El reloj marcaba las 5:42 p. m. cuando Miryea, vestida con una sobria elegancia que no buscaba impresionar sino sostener su entereza, se detuvo frente al edificio donde trabajaba Daled. El aire de la tarde era templado, pero sus manos permanecían frías, no de miedo, sino por la carga emocional del paso que estaba a punto de dar.
No buscaba respuestas. Tampoco pensaba pedir nada. Solo quería cerrar el capítulo con la dignidad que su historia merecía. No había sido perfecta, pero había sido real. Y lo real merecía un cierre honesto.
Lo vio salir. Caminaba con prisa, el celular en una mano, el gesto ensimismado. A su lado, Juliana. Reían de algo que parecía trivial, pero suficiente para mantenerlos ajenos al mundo. Miryea no sintió rabia; solo un vacío breve, inevitable, como un eco que resuena antes de apagarse. Respiró hondo y se acercó con paso firme.
—Daled.
El nombre, pronunciado con calma, lo detuvo en seco. Levantó la mirada y la vio. Sus ojos se abrieron, incrédulos. Juliana también se tensó, como si el aire se hubiera vuelto demasiado pesado.
—¿Podemos hablar? Los dos —dijo Miryea, con la serenidad de quien ya no tiembla por dentro.
Juliana frunció el ceño, sorprendida.
—¿Hablar? ¿Sobre qué…?
—Sobre lo que pasó —respondió sin alterarse—. Sin culpas ni reproches. Solo necesito decir lo que tengo que decir. Yo merezco eso. Y ustedes también.
Daled tragó saliva, inseguro, y asintió con un leve movimiento de cabeza. Juliana dudó unos segundos, hasta que él la miró, y terminó aceptando con un gesto incómodo.
Caminaron hasta una pequeña cafetería cercana, discreta, casi vacía. Se sentaron en una mesa al fondo, donde la penumbra de la tarde ofrecía cierta intimidad. El silencio los envolvió durante un par de minutos. El tintinear de las cucharitas contra las tazas era lo único que llenaba el aire.
Fue Miryea quien rompió el hielo.
—No estoy aquí para hacer una escena.
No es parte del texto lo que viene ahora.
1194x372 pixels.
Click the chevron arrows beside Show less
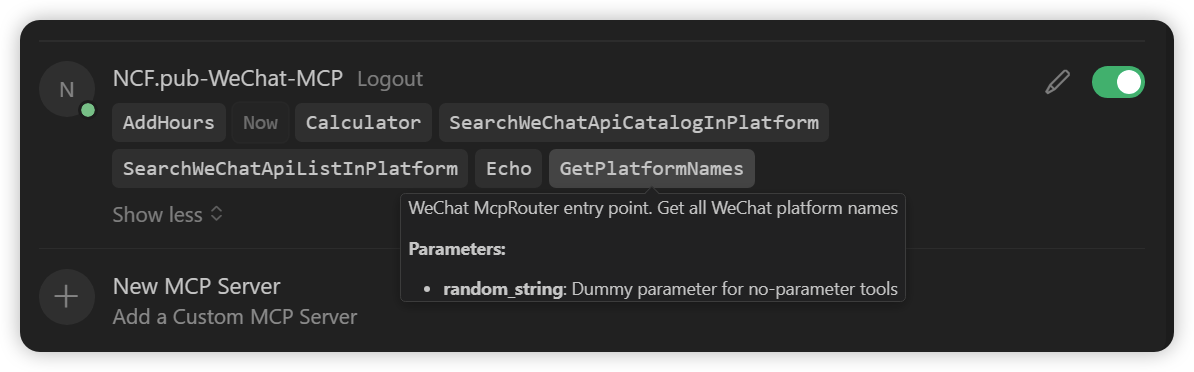217,214
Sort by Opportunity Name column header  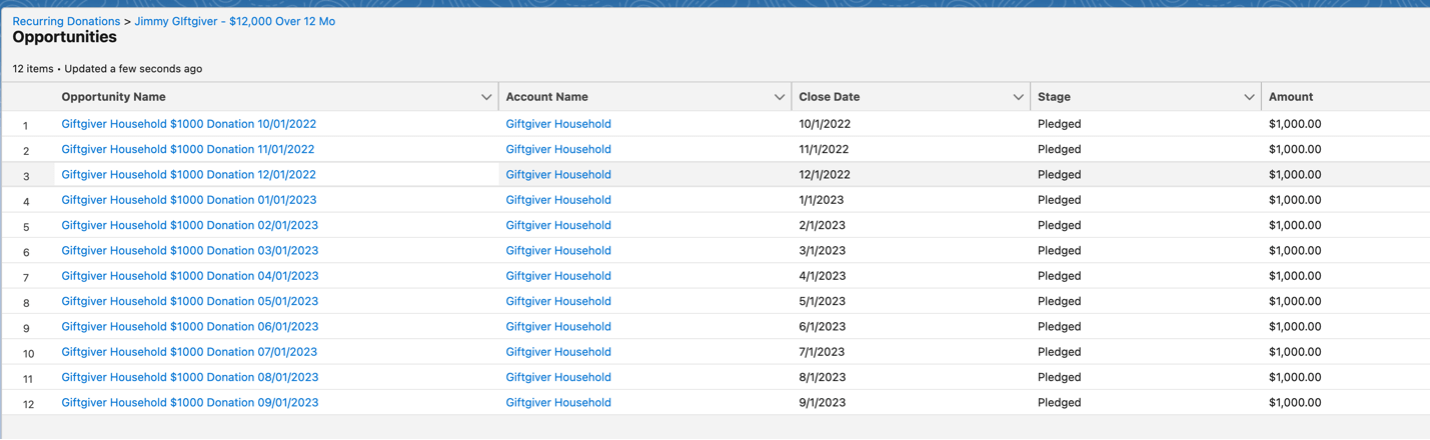pos(113,97)
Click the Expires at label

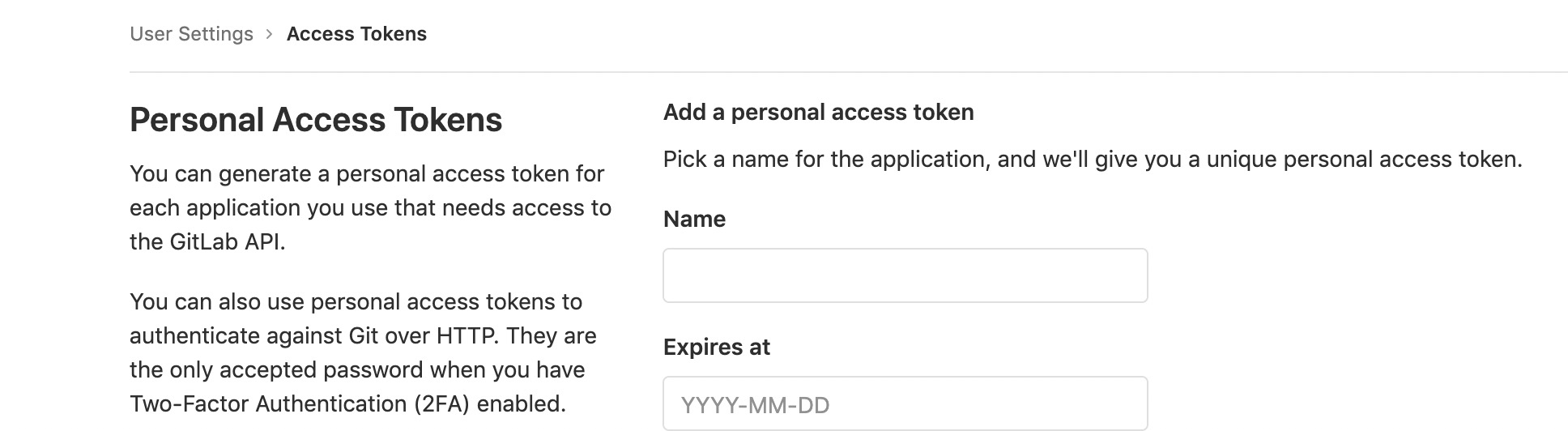tap(716, 347)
No vine a gritar ni a reclamar. —Su voz era baja, pero firme—. Solo quería mirarlos a los ojos, a las personas que marcaron este final… y soltar.
Daled bajó la mirada, como si las palabras lo pesaran más de lo que esperaba. Juliana se removía inquieta en la silla, apretando las manos sobre su regazo.
—Yo me fui por amor —continuó Miryea, con una calma que parecía aprendida a golpes—. Por amor a lo que creíamos, a lo que soñábamos juntos. Pensé que la distancia no destruiría lo que habíamos construido. Pero entendí algo: el amor también muere cuando la honestidad se va. Y no hablo solo de infidelidad… —sus ojos se detuvieron un instante en Daled, sin dureza—. Hablo de no tener el valor de decir: “ya no te elijo”.
Juliana abrió la boca, como para replicar, pero volvió a cerrarla. Había algo en esa voz serena, en esa fuerza contenida, que le impidió interrumpir.
Miryea respiró hondo antes de añadir:
—No los odio. No podría. Lo que yo viví con Daled fue real, y me quedo con eso. Pero ya no me pertenece. Y no quiero cargar con heridas que no me corresponde sanar. —Esbozó una pequeña sonrisa triste—. Si ustedes deciden construir algo, que sea limpio. Sin la sombra de lo que quedó inconcluso.
El silencio que siguió fue espeso, casi solemne. Daled alzó los ojos hacia ella; estaban enrojecidos, húmedos, como si las palabras hubieran tocado fibras que prefería no exponer. Quiso hablar, pero Miryea levantó apenas la mano, deteniéndolo.
—No hace falta —susurró con una dulzura inesperada—. Ya no.
Se levantó con calma, colocó una moneda junto a la taza de café que apenas había tocado y los miró por última vez.
—Gracias por escucharme. Ahora sí puedo seguir.
Y se marchó.
Lo hizo con la frente en alto, con la espalda erguida, con el alma un poco más libre. Afuera, el cielo empezaba a oscurecer, pero en su interior había una claridad nueva: la certeza de que el amor propio no grita. Habla en paz, y se despide sin rencores.